▶ What to work on
Copy the listing word for word, starting at the line that contains "Locate an element" and stopping after the last line of the listing, with both ends included. Leave the pictures out of your copy.

▶ Input
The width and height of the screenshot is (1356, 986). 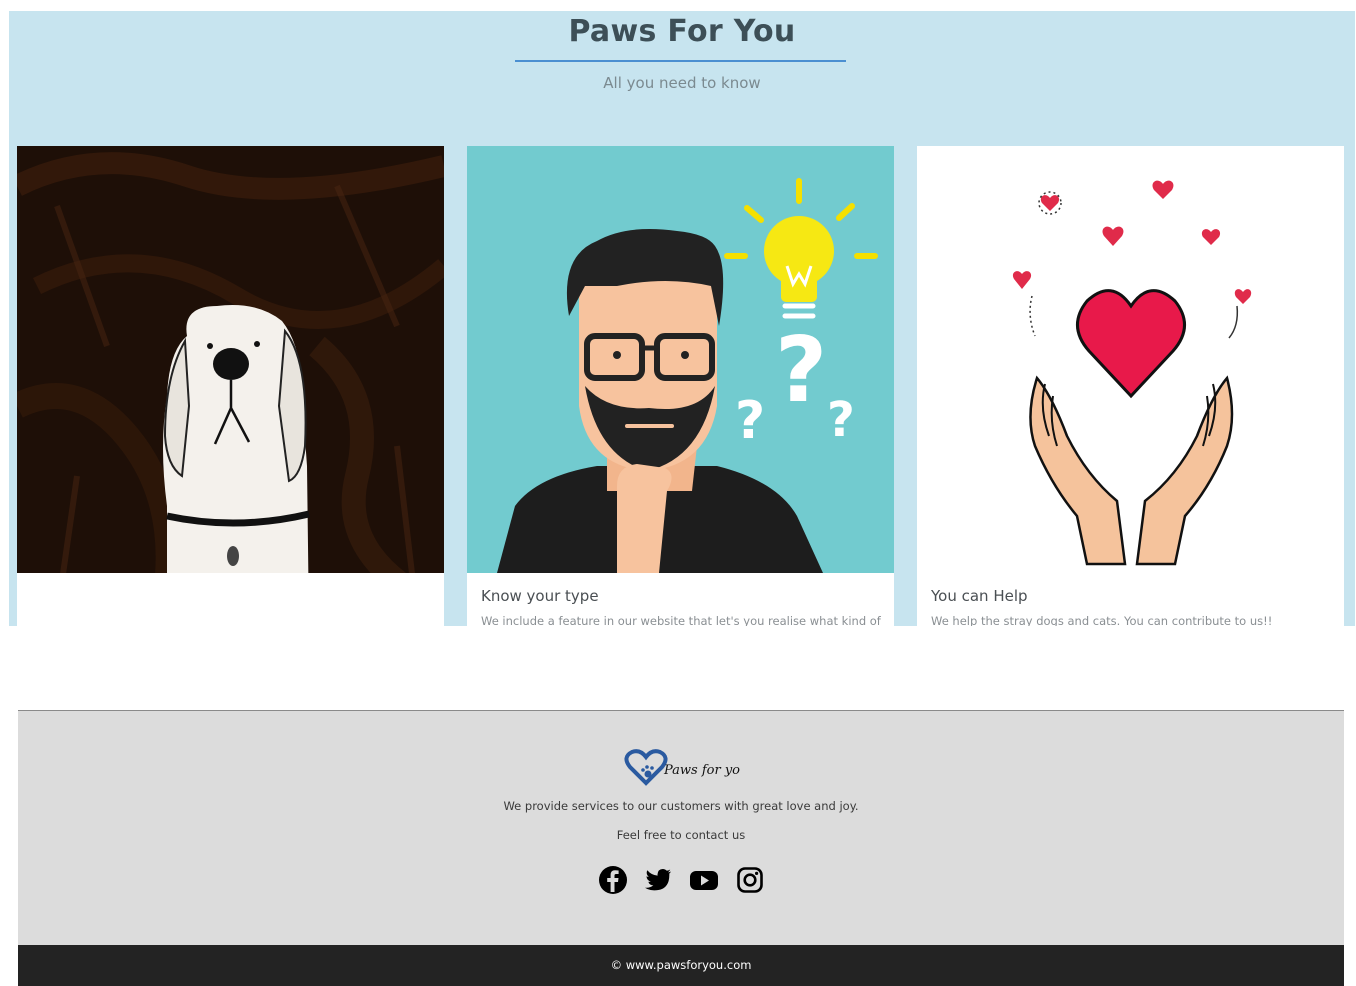 I want to click on thinking-man-image: ? ? ?, so click(x=680, y=360).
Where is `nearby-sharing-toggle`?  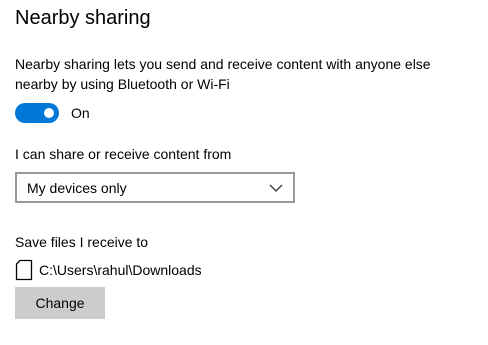 nearby-sharing-toggle is located at coordinates (37, 113).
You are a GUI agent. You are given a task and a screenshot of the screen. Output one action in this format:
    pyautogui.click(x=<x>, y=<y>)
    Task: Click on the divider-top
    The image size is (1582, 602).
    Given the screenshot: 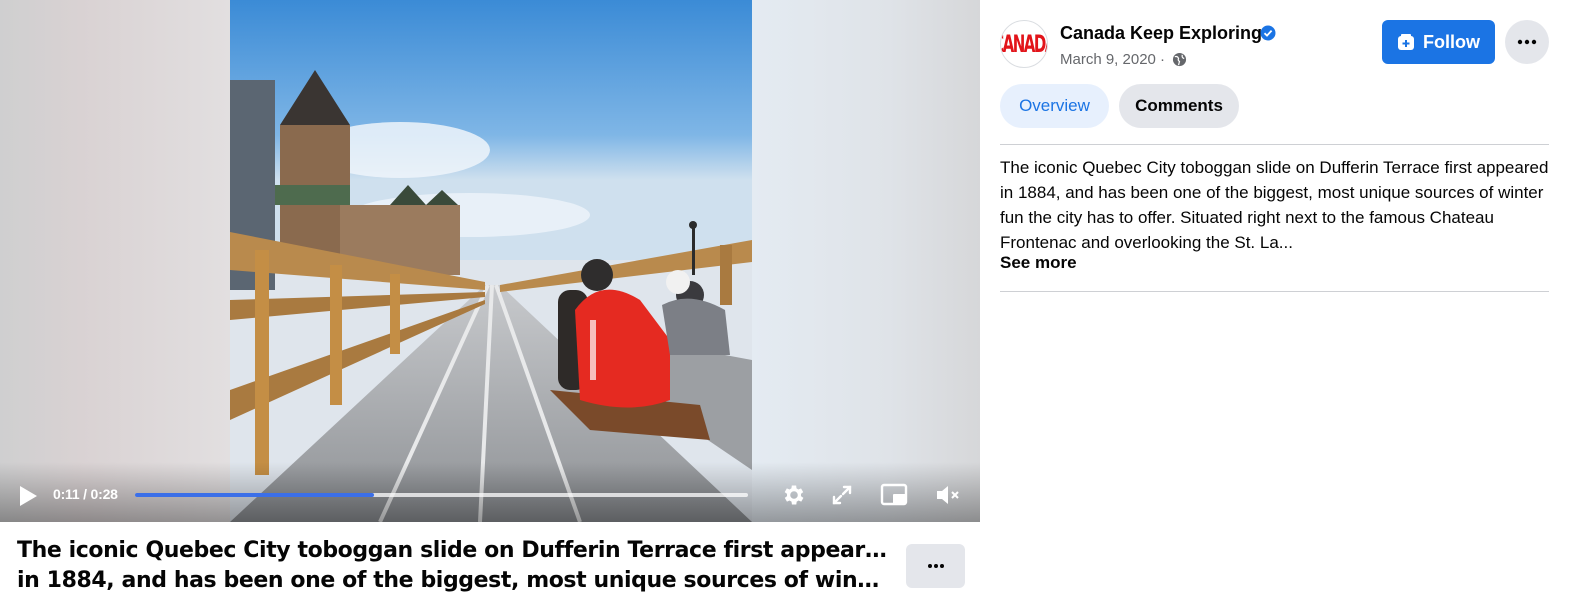 What is the action you would take?
    pyautogui.click(x=1274, y=144)
    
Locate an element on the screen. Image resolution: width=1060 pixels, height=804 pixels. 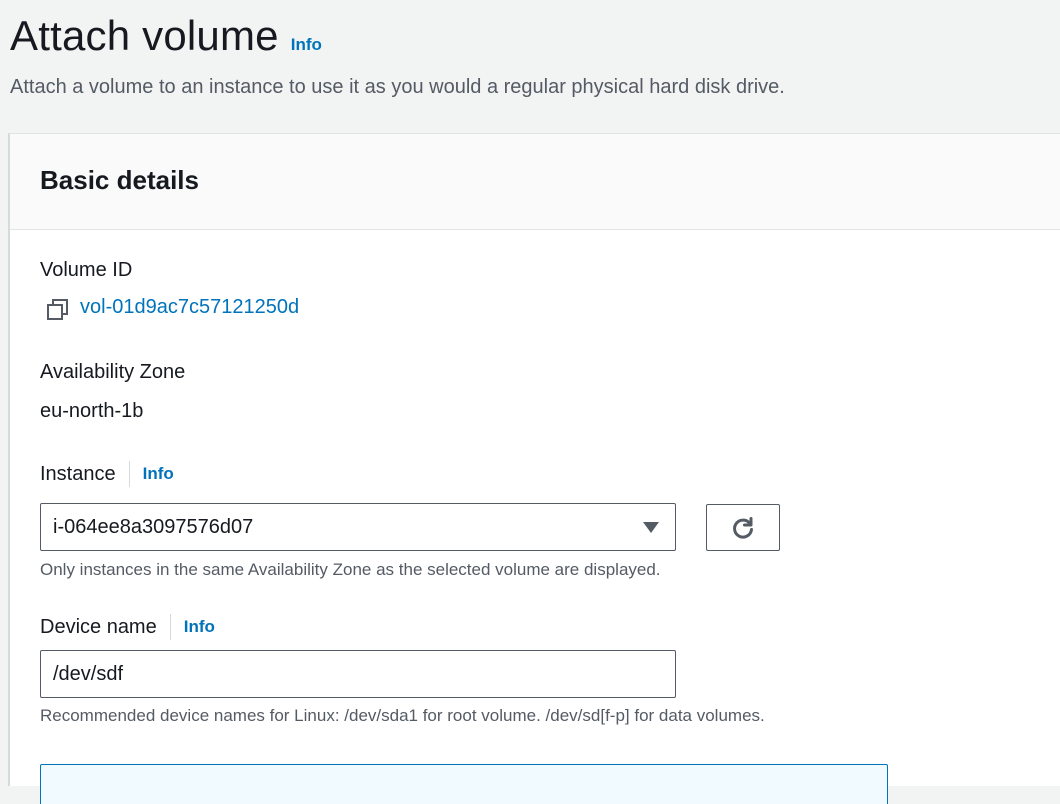
volume-id-link: vol-01d9ac7c57121250d is located at coordinates (190, 308).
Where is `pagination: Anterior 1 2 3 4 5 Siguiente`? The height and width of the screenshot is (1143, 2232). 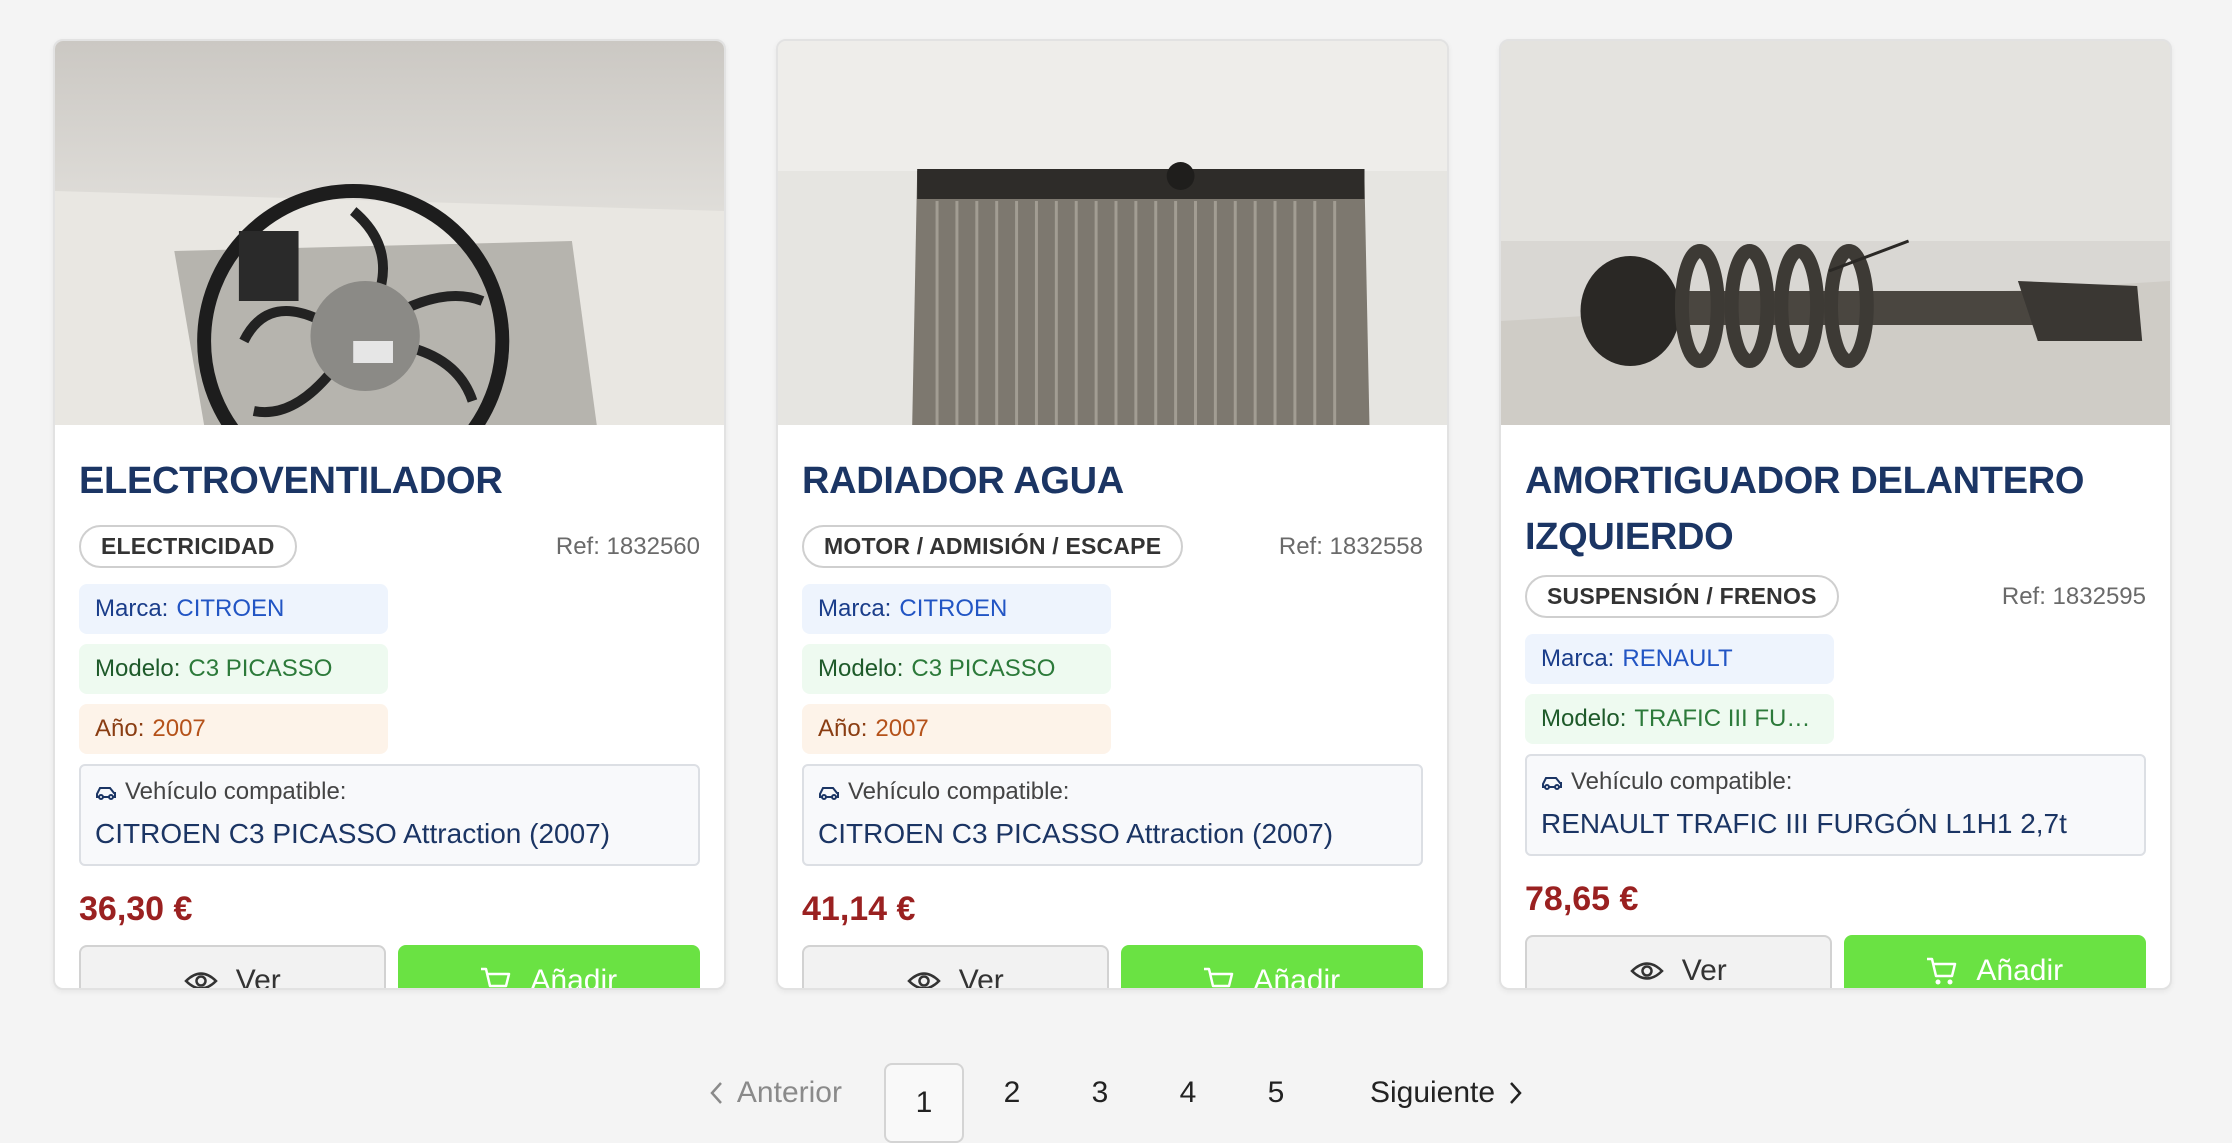
pagination: Anterior 1 2 3 4 5 Siguiente is located at coordinates (1116, 1100).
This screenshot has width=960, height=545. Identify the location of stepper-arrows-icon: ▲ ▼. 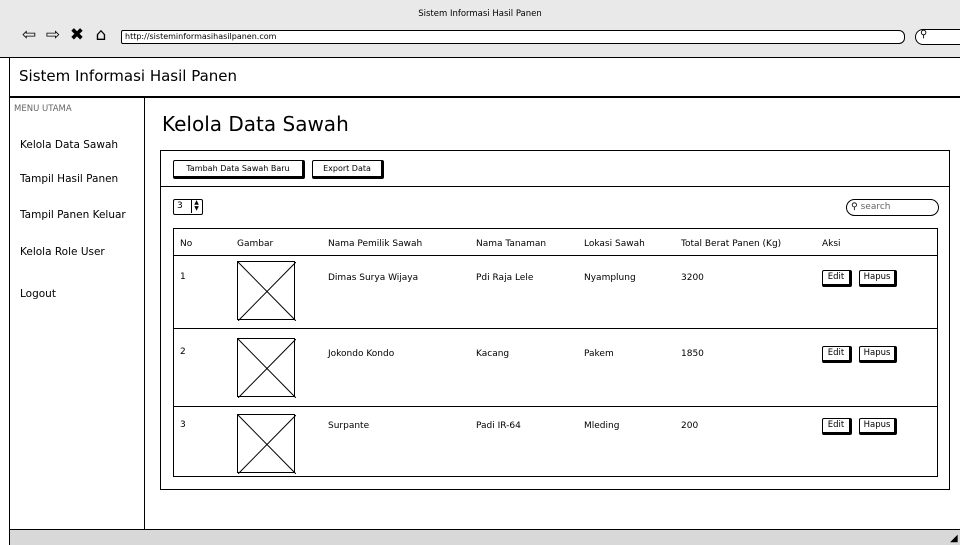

▶ Solved exercise
Locate an element on the screen. Image resolution: width=1060 pixels, height=804 pixels. 
volume-id-link: vol-01d9ac7c57121250d is located at coordinates (190, 308).
Where is `pagination: Anterior 1 2 3 4 5 Siguiente`? The height and width of the screenshot is (1143, 2232). 
pagination: Anterior 1 2 3 4 5 Siguiente is located at coordinates (1116, 1100).
This screenshot has width=960, height=545. Identify the location of stepper-arrows-icon: ▲ ▼. 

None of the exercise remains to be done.